#### [Task]
Search the data for the string "will" and extract every line where it appears.

[Collected data entries]
—————

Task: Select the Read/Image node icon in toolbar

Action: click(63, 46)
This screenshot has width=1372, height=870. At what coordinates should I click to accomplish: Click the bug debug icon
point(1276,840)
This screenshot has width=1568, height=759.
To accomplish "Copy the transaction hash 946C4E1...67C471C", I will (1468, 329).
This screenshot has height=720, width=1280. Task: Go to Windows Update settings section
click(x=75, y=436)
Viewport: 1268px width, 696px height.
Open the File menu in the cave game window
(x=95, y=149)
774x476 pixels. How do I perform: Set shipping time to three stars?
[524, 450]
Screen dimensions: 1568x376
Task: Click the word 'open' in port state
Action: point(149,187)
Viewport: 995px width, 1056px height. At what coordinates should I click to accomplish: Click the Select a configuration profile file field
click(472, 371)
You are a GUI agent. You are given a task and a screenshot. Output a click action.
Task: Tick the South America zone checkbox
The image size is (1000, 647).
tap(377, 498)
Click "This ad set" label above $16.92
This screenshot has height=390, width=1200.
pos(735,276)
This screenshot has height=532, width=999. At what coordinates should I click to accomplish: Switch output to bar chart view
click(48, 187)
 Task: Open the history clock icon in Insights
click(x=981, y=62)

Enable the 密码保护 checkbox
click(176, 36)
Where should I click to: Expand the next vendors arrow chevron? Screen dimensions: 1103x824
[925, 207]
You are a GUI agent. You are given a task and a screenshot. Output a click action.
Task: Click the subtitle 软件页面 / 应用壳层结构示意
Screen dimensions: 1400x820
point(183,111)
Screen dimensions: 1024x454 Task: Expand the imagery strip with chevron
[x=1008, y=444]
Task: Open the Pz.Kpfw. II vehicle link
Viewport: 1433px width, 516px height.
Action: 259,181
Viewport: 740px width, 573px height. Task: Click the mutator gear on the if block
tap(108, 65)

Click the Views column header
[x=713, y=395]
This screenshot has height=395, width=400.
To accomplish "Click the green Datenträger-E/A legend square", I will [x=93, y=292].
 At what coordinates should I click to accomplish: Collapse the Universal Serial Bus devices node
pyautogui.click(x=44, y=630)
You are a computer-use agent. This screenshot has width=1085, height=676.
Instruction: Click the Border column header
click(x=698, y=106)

—————

#### [Response below]
To accomplish "Copy the transaction hash 946C4E1...67C471C", I will (1468, 329).
To accomplish "Click the green Datenträger-E/A legend square", I will [x=93, y=292].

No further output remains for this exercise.